**What you are asked to do:** Rescale the entries starting at the line that contains "Appearance paintbrush icon" and ending at the line that contains "(x=31, y=424)", reproducing only those lines with the requests included. Multiply every coordinate in the answers by 2.6 and round each result to a whole number, with halves rounded up.

+===+

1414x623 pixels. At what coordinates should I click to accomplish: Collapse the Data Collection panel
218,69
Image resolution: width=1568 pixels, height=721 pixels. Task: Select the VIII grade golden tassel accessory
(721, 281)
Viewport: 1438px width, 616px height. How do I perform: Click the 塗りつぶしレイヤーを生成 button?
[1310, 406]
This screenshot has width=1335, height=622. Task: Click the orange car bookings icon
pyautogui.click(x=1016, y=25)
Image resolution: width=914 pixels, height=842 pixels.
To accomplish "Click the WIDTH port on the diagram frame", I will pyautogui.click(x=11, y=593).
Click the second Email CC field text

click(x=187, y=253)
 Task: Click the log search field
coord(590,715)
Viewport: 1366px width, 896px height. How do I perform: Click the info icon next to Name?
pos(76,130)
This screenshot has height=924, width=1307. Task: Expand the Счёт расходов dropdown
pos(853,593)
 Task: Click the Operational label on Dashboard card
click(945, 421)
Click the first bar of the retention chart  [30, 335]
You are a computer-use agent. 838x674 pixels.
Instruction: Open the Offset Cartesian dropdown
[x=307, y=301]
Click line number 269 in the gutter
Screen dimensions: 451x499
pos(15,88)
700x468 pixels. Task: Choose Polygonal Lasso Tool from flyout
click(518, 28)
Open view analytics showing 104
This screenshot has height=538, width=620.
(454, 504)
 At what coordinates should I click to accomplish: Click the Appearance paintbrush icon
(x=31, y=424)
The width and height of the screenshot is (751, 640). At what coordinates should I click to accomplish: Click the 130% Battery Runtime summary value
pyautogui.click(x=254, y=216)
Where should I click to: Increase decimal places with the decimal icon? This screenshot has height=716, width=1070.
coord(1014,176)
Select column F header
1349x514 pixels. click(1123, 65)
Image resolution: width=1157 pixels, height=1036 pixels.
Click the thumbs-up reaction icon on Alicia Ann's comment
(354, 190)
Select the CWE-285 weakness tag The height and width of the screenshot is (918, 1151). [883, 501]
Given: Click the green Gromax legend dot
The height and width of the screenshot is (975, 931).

+===+

**Expected answer:**
 At what coordinates should I click to accomplish: Click the Appearance paintbrush icon
(x=81, y=1102)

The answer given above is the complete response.